Doctor Who: Night of the Vashta Nerada
Doctor Who: Night of the Vashta Nerada by John Dorney (Big Finish, 2017) A standard base under siege story with stock characters but nice execution and snatches of dark humour. The script is slick and the actors embrace their parts, Tom Baker veering away from his latter-day flippancy to give an unusually measured, heartfelt performance.
Doctor Who: Terror of the Sontarans
Doctor Who: Terror of the Sontarans by John Dorney & Dan Starkey (Big Finish, 2015) The Seventh Doctor is in full-on affability mode, drained of all intensity; the Sontarans are demented à la Strax; and one of the minor characters is channelling his inner Lord Flashheart.
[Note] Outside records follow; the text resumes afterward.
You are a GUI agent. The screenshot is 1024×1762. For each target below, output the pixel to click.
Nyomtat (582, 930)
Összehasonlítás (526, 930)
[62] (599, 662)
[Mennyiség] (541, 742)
A specious comedy where only Bonnie Langford takes her role seriously.
Doctor Who: The Two Masters
Doctor Who: The Two Masters by John Dorney (Big Finish, 2016) Though undoubtedly ingenious— relegating Sylvester McCoy’s Doctor to a supporting role while prefiguring the multi-Master double-up of ‘World Enough and Time’—The Two Masters asks too much of the audio format, voicing and characterising its twin antagonists in too similar a fashion.
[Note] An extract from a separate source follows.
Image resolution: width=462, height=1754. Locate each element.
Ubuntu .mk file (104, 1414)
Doctor Who, Doom Coalition 2: Scenes from her Life
Doctor Who, Doom Coalition 2: Scenes from her Life by John Dorney (Big Finish, 2016) An audio drama but a TV idea, the sort to make one wonder at what Paul McGann’s Doctor could have been (or could still be if brought back in, say, a multi-Doctor special). A nice mix of Classic and New Series styles.